I found two revealing little articles about the World Cup in a French newspaper yesterday. The first concerned the evident support of the Brazilian crowd for Nigeria during the match of France against Nigeria. The author asked, in a somewhat injured tone, why this was so, especially as the French press and television had been so consistently pro-Brazilian.
The answer was that the Brazilians were not anti-French, but anti-European: this was not a racial matter but a cultural one. The Latin Americans were tired of being condescended to cullturally by the colonising countries, and so preferred non-European team to beat any European one. A Brazilian student studying for a doctorate in history was quoted thus:
Football is so European a game, and you [the Europeans]
have exploited that continent [Africa] so badly for so many
centuries, that an African victory in the World Cup would
be a good slap in your face.
The article omitted to mention the race of the doctoral student, but evidently she felt that her hatred was virtuous, perhaps all the more so if she were herself European descent, for it was hatred on the side of the downtrodden, and there is no greater virtue possible than that.

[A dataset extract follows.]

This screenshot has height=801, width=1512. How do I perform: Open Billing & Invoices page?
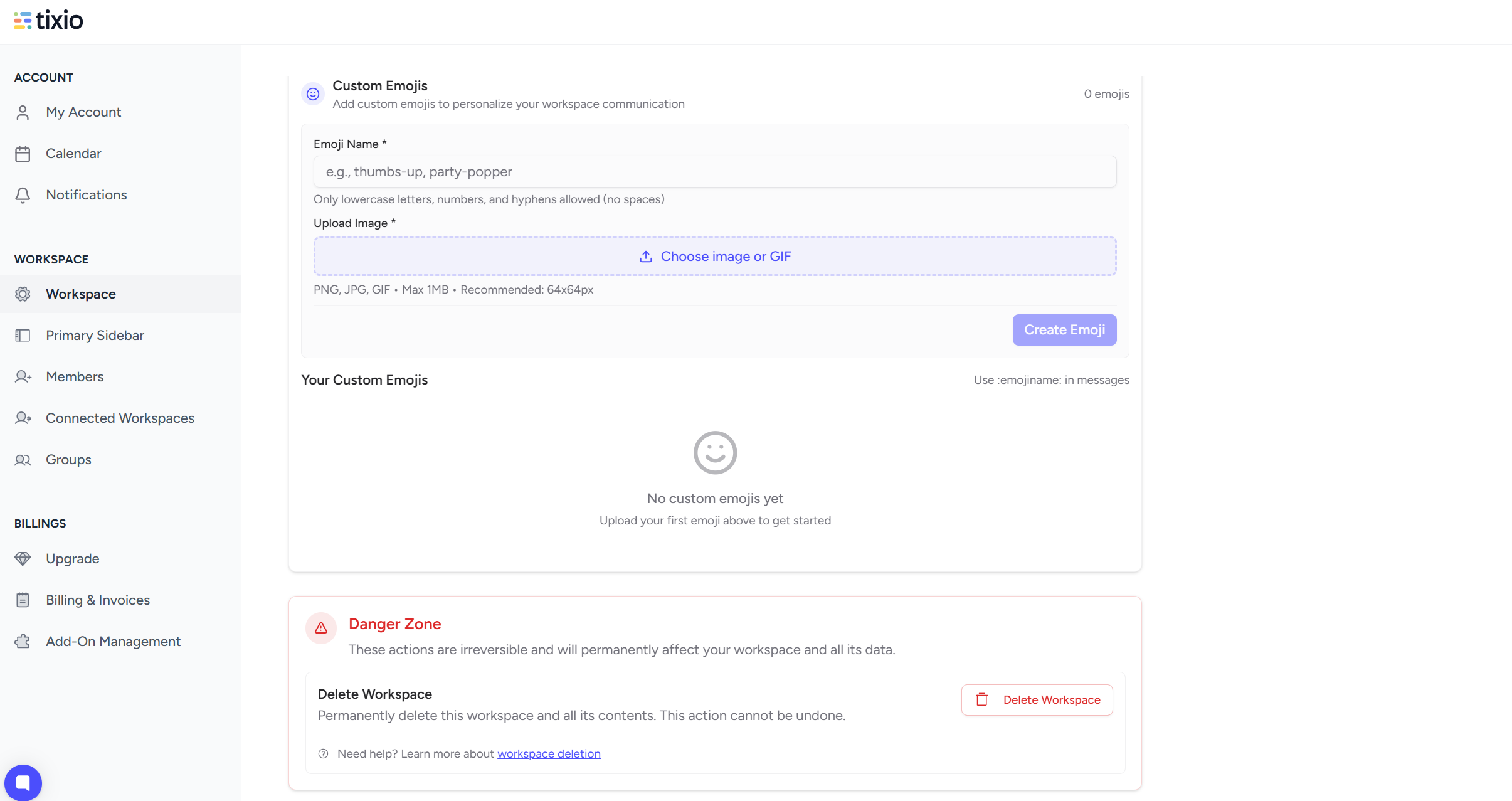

So much for sport, then, as a means of increasing international friendship, etc. It is, rather, salt in ancient wounds, but no doubt it is an inescapable phenomenon of the modern world.
The other item was even more revealing. When Germany beat Portugal by 4 – 0, the usage of a pornographic internet site in Germany declined by 60 per cent during the match, and did not recover its normal level for several hours afterwards. In Portugal, the use of the site (called YouPorn, no doubt a subsidiary of YouGov) declined by 40 per cent during the match but increased by 10 per cent over its usual level for several hours after the match.
Does this mean that football is the continuation of pornography by other means, or that pornography is the continuation of football by other means?